Error in RADdata2VCF

[jmgorospe]

Hello Lindsay,

Thanks for the polyRAD package. I am trying to use it to estimate polyploid genotypes for my supposedly polyploid RADseq data (which are samples from populations in the wild), for which there is not a reference genome available. My goal is to use the estimated polyploid genotypes for further analysis starting from a VCF file.

I imported data from STACKS using readStacks with the 'catalog', 'matches files' and the 'sumstatsFile'. I was able to follow the tutorial "Estimating genotype probabilities in a diversity panel" but I have an issue when trying to export the RADdata object to VCF format using the RADdata2VCF function. I get this error message:

Error in RADdata2VCF(myRADdata, file = "file.vcf",  : 
     Complete haplotype information not provided; unable to determine SNP positions.  Use refgenome argument in VCF2RADdata.

It seems I need the 'refgenome argument', but to my understanding I am lacking this. Do have any idea how can I come around this?

Thanks

[lvclark]

You can hack this with

attr(myRADdata$alleleNucleotides, "Variable_sites_only") <- FALSE

However, please be aware that variant positions in the output VCF may be incorrect, and it should not be used for functional annotation (e.g. determining protein coding consequences).

[jmgorospe]

Thanks for the reply. I tried your suggestion and I got an error message that I do not understand and I would appreciate some help. Here is the code:

> attr(myRADdata$alleleNucleotides, "Variable_sites_only") <- FALSE
> RADdata2VCF(myRADdata file = "myRADdata.vcf", asSNPs = TRUE, hindhe = TRUE)
Error in .Call2("solve_user_SEW0", start, end, width, PACKAGE = "IRanges") : 
     In range 21: at least two out of 'start', 'end', and 'width', must be supplied.
In addition: Warning message:
In RADdata2VCF(myRADdata, file = "myRADdata.vcf",  :
     Reference allele not indicated.  Using the major allele for each locus.
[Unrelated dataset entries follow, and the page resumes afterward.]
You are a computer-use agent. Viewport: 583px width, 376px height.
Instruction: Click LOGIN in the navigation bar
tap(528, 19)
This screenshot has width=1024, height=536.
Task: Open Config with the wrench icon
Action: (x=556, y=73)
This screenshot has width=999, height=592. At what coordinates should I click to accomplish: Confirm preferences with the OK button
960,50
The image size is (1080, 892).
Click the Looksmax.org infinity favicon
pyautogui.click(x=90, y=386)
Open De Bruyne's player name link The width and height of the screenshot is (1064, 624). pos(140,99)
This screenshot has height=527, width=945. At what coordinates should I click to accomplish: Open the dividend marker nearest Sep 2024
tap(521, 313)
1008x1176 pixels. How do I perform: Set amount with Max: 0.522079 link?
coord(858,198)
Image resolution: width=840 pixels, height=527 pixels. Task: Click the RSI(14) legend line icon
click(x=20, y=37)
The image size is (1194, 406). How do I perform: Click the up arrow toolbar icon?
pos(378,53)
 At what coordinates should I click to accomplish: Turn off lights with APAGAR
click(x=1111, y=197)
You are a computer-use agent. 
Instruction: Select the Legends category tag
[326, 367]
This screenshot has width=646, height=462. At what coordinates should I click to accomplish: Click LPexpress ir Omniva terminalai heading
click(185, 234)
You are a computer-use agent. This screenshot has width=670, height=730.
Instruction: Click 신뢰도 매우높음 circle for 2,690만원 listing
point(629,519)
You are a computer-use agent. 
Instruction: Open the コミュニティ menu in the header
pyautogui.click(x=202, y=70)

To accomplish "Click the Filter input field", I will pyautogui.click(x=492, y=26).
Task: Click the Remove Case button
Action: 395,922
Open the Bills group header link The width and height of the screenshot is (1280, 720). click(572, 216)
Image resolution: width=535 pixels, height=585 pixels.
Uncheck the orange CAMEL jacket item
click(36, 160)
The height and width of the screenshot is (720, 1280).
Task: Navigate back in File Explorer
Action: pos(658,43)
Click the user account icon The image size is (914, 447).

Thanks for the warning about functional annotation, I plan to use the VCF for some demographic analyses and compare with results with the diploidized dataset

[lvclark]

I'm not sure it will solve the issue, but here is something to try. My best guess is it is a problem with how alleleNucleotides is formatted.

an2 <- gsub("[\\.\\-]", "", myRADdata$alleleNucleotides") # Remove indel characters
blank_alleles <- which(nchar(an2) == 0) # Alleles with nothing but indel characters
blank_loci <- unique(myRADdata$alleles2loc[blank_alleles])
ok_loci <- setdiff(myRADdata$alleles2loc, blank_loci) # Loci that don't have any "blank" alleles
myRADdata2 <- SubsetByLocus(myRADdata, ok_loci) # Subset object

[jmgorospe]

Hi Lindsay,

Thanks for the reply.

I tried your suggestion but, unfortunately, I still got the same error and warning.

I have attached a subset of my RADdata object in case it would help to replicate the issue. myRADdata_subset.zip

[lvclark]

Thanks for your patience. I was able to eliminate the error with:

myRADdata_subset2 <- SubsetByLocus(myRADdata_subset, which(!is.na(myRADdata_subset$locTable$Chr)))

RADdata2VCF(myRADdata_subset2, file = "myRADdata.vcf", asSNPs = TRUE, hindhe = TRUE)

That warning should not be a problem if you are just using the VCF for population genetics.

[jmgorospe]

Hi Lindsay,

Thanks for the reply. I tried the code you suggested and I succeed to generate the VCF file.

Thank you very much for your help with the issue!